Victura, the publisher behind Highwire Games' controversially revived game project Six Days in Fallujah, has issued a statement saying that the game, which is based on the real Iraq War conflict from 17 years ago, is "inseparable from politics."
That's a sizable shift from what Victura CEO Peter Tamte told Polygon last month about the studio's desire to not "make a political commentary about whether or not the war itself was a bad idea." At the time, that statement only threw fuel on the fire that sprung up out of the project's revival, and it now seems Victura is looking to reposition itself in the public eye.
The statement published to Twitter today aims to explain how politics are woven throughout Highwire's Six Days in Fallujah, arguing that "the game gives a voice to a variety of perspectives" including Marines, Soldiers, and Iraqi civilians (despite Tamte's comments to GamesIndustry.biz last month that "very few people are curious" about the experiences of those Iraqi civilians).
"The stories in Six Days in Fallujah are told through gameplay and documentary footage featuring service members and civilians with diverse experiences and opinions about the Iraq War," reads the statement. "So far, 26 Iraqi civilians and dozens of service members have shared the most difficult moments of their lives with us, so we can share them with you, in their words."
It notes that, similarly to the 2009 attempt at Six Days in Fallujah, the game features a number of documentary segments that touch on "many tough topics, including the events and political decisions that led to the Fallujah battles as well as their aftermath."
"During gameplay players will participate in stories that are given context through the documentary segments," continues the statement. "Each mission challenges players to solve real military and civilian scenarios from the battle interactively, offering a perspective into urban warfare not possible through any other media. We believe the stories of this generation's sacrifices deserve to be told by the Marines, Soldiers and civilians who were there. We trust you will find the game -- like the events it recreates -- to be complex."
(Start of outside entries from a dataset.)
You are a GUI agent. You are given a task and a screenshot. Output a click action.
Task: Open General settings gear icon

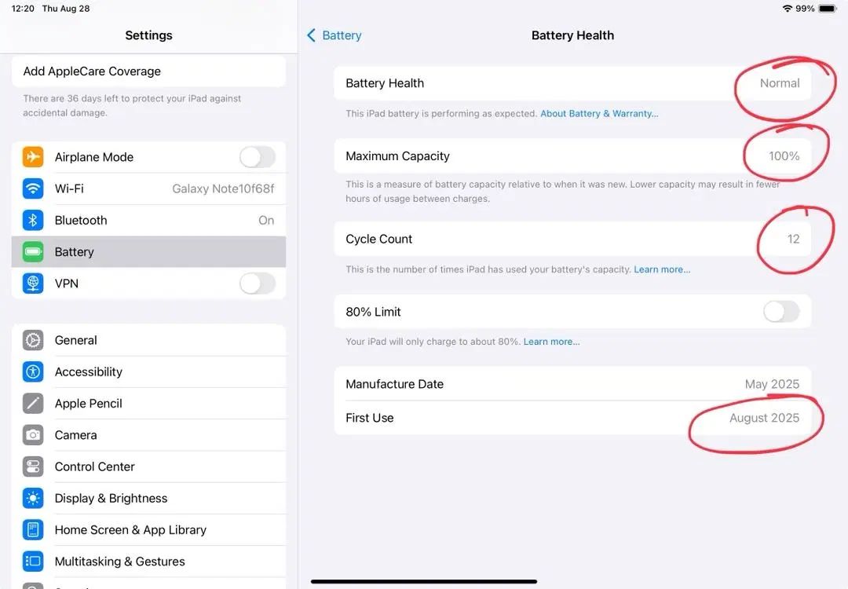33,340
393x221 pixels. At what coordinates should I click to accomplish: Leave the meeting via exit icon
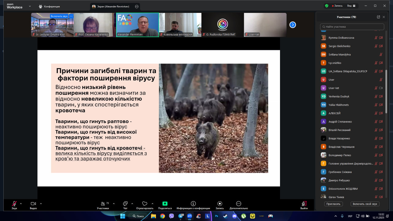tap(304, 204)
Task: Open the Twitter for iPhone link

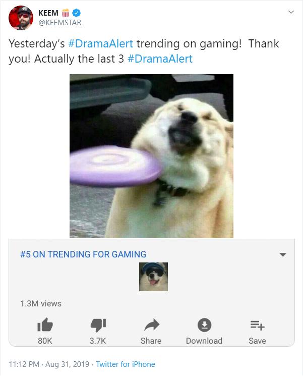Action: (x=126, y=364)
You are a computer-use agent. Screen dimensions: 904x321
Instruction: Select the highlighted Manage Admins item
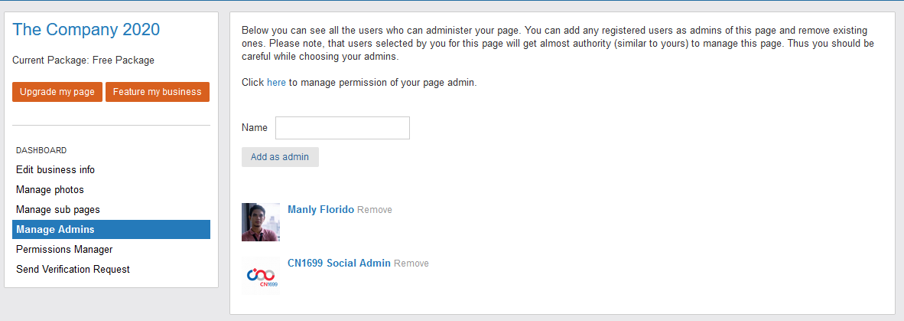pyautogui.click(x=55, y=230)
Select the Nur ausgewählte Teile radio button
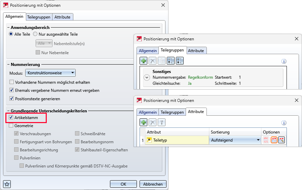This screenshot has height=190, width=302. tap(35, 34)
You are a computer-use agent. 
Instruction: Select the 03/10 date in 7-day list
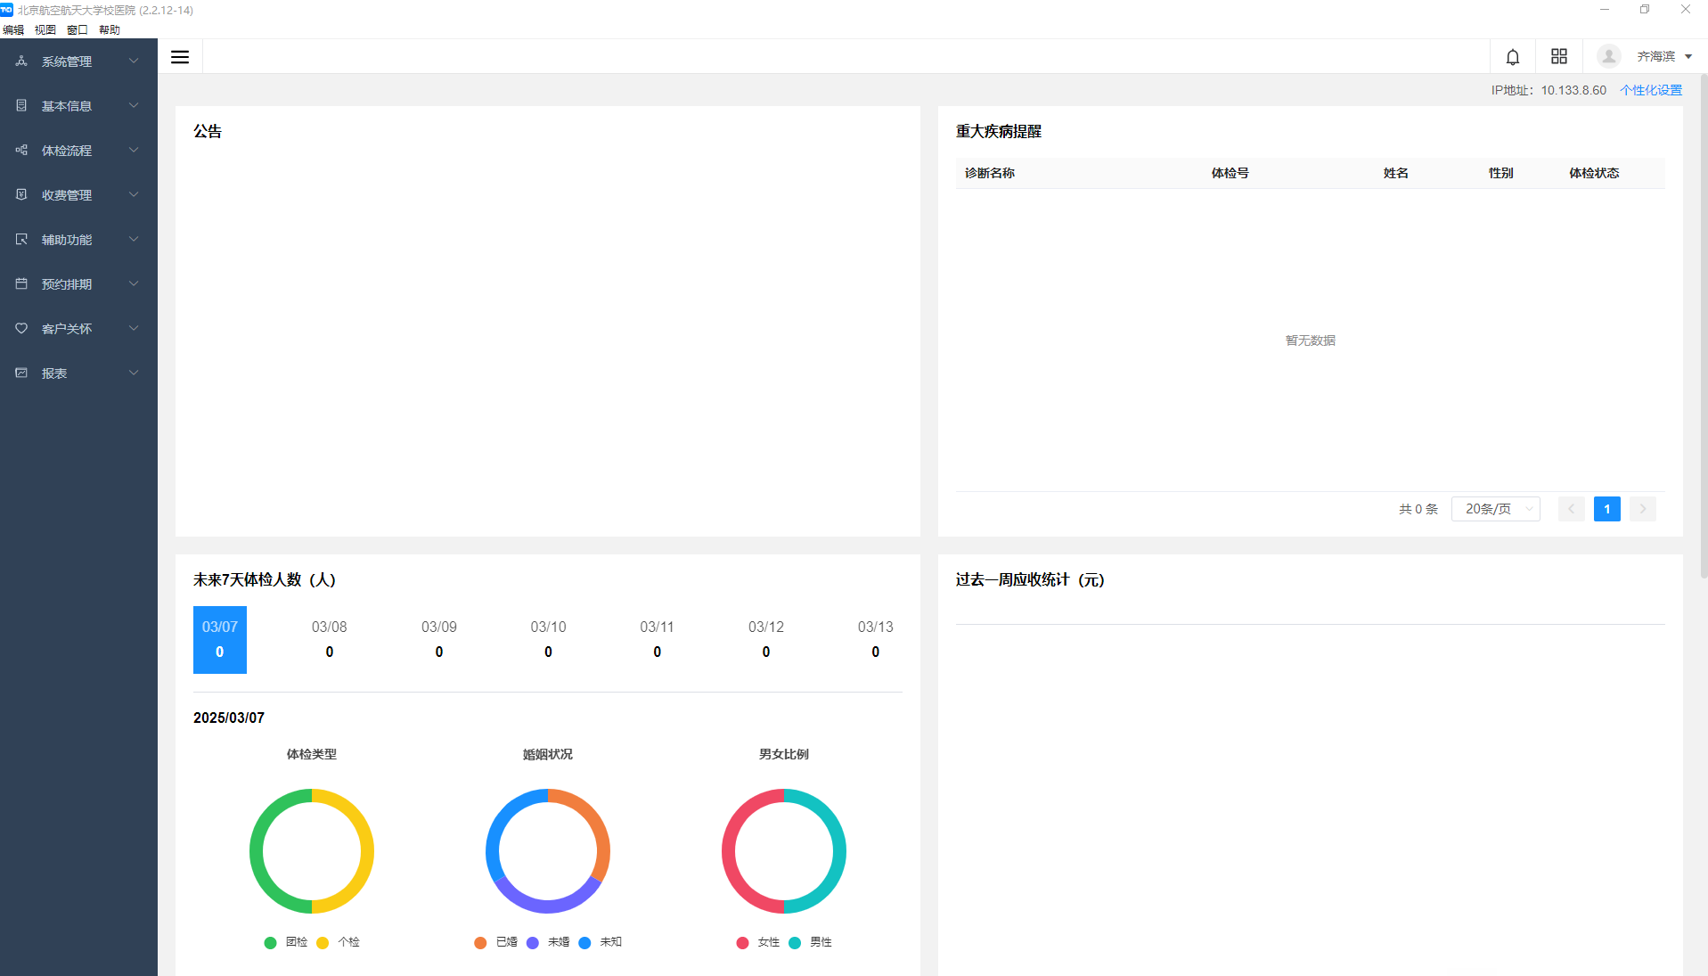tap(548, 639)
The statement follows a string of poorly received comments made by Tamte in the single month since the game's announcement, some of which are linked above, and seemingly aims to shift the negative opinions many people appear to have already formed about the understandingly controversial game. It's worth noting here as well the original iteration of Six Days in Fallujah back in 2009 was met with a similar caliber of criticism for its controversial subject matter, before eventually being dropped by then-publisher Konami within weeks of its announcement over the reaction to its reveal.